→ **PROBLEM DETAILS**
All lines ahead of the one containing "Instruction: Click the Log In button" are to be left out; that line and each one after it, through the end of the records below, are to be duplicated exactly.

Stored data entries:

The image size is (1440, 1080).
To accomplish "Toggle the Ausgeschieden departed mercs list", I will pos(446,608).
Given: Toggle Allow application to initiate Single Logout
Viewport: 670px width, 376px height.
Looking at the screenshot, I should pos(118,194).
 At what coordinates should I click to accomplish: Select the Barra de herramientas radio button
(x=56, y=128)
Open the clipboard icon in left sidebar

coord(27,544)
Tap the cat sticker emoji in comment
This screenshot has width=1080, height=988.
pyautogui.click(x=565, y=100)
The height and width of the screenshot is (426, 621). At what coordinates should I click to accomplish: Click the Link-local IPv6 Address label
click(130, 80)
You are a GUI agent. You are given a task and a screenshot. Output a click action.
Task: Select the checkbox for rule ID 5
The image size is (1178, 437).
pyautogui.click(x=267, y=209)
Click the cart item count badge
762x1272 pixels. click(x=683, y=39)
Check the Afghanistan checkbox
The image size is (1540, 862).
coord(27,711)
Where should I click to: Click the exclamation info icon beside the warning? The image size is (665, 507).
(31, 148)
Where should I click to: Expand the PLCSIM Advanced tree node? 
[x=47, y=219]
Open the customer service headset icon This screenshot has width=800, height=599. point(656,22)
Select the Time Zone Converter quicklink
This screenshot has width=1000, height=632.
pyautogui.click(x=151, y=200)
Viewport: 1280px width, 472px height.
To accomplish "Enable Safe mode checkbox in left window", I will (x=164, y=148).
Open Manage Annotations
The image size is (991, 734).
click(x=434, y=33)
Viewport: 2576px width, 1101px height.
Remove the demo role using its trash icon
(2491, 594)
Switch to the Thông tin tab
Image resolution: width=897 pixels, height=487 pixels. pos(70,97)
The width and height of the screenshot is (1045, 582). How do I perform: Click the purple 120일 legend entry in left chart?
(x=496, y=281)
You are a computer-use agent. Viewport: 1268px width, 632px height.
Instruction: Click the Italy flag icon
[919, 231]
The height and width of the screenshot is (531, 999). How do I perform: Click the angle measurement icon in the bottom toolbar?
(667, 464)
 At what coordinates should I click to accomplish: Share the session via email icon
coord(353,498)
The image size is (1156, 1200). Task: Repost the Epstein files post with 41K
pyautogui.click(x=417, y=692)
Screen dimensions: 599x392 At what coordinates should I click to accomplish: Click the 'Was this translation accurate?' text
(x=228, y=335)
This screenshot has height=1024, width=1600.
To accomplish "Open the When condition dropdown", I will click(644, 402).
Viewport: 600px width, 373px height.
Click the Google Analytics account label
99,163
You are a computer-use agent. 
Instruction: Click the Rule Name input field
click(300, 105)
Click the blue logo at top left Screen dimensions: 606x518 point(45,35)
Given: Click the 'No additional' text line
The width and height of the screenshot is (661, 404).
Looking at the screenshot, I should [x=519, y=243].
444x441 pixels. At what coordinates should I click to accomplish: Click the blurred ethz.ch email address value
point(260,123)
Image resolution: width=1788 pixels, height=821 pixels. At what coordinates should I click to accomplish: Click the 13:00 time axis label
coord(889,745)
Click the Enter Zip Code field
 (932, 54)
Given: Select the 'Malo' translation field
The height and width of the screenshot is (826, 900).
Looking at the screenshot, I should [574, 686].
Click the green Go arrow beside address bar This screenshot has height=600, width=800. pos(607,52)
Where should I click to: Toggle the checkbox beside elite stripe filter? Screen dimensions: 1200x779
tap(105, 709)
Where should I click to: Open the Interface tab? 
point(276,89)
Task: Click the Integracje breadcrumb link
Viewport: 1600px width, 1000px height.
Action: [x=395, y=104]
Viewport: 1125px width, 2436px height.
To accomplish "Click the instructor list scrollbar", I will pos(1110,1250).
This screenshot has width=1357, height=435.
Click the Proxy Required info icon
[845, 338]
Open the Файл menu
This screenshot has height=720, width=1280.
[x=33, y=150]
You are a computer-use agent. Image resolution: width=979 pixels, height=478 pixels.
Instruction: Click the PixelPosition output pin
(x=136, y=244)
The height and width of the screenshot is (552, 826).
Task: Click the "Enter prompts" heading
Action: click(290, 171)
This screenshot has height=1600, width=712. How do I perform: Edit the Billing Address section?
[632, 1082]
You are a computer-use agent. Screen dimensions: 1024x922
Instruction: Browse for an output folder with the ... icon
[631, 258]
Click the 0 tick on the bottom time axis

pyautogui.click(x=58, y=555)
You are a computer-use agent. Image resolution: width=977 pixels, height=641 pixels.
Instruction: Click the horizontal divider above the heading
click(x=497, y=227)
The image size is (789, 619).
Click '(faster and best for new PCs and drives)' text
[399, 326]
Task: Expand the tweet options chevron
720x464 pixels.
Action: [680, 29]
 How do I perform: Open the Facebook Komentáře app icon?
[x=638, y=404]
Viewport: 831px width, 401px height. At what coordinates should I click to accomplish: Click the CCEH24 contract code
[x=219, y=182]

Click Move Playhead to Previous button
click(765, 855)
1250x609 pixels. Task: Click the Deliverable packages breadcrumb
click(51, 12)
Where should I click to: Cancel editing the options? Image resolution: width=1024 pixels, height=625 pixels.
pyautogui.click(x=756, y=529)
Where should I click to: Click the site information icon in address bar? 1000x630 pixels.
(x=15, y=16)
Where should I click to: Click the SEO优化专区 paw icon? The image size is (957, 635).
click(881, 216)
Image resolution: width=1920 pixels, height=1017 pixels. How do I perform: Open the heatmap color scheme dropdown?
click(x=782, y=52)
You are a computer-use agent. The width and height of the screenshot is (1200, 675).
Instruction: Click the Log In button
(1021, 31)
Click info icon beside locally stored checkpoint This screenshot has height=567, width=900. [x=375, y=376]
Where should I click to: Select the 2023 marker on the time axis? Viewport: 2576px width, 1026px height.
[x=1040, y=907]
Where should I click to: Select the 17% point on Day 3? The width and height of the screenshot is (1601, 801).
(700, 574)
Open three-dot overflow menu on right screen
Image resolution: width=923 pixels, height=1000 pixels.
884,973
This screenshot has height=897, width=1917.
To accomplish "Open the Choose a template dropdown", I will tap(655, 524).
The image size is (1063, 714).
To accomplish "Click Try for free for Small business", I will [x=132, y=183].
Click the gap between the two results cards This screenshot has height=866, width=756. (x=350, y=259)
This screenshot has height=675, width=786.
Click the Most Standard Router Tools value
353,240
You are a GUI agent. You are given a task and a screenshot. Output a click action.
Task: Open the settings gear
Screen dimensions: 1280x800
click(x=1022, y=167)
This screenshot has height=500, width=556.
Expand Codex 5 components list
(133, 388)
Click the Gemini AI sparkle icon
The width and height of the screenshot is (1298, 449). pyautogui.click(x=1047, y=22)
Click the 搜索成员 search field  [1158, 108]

→ **EXERCISE SOLUTION**
Instruction: Click the Log In button
(1021, 31)
Click info icon beside locally stored checkpoint This screenshot has height=567, width=900. [x=375, y=376]
Where should I click to: Select the 2023 marker on the time axis? Viewport: 2576px width, 1026px height.
[x=1040, y=907]
Where should I click to: Select the 17% point on Day 3? The width and height of the screenshot is (1601, 801).
(700, 574)
Open three-dot overflow menu on right screen
Image resolution: width=923 pixels, height=1000 pixels.
884,973
This screenshot has height=897, width=1917.
To accomplish "Open the Choose a template dropdown", I will tap(655, 524).
The image size is (1063, 714).
To accomplish "Click Try for free for Small business", I will [x=132, y=183].
Click the gap between the two results cards This screenshot has height=866, width=756. (x=350, y=259)
This screenshot has height=675, width=786.
Click the Most Standard Router Tools value
353,240
You are a GUI agent. You are given a task and a screenshot. Output a click action.
Task: Open the settings gear
Screen dimensions: 1280x800
click(x=1022, y=167)
This screenshot has height=500, width=556.
Expand Codex 5 components list
(133, 388)
Click the Gemini AI sparkle icon
The width and height of the screenshot is (1298, 449). pyautogui.click(x=1047, y=22)
Click the 搜索成员 search field  [1158, 108]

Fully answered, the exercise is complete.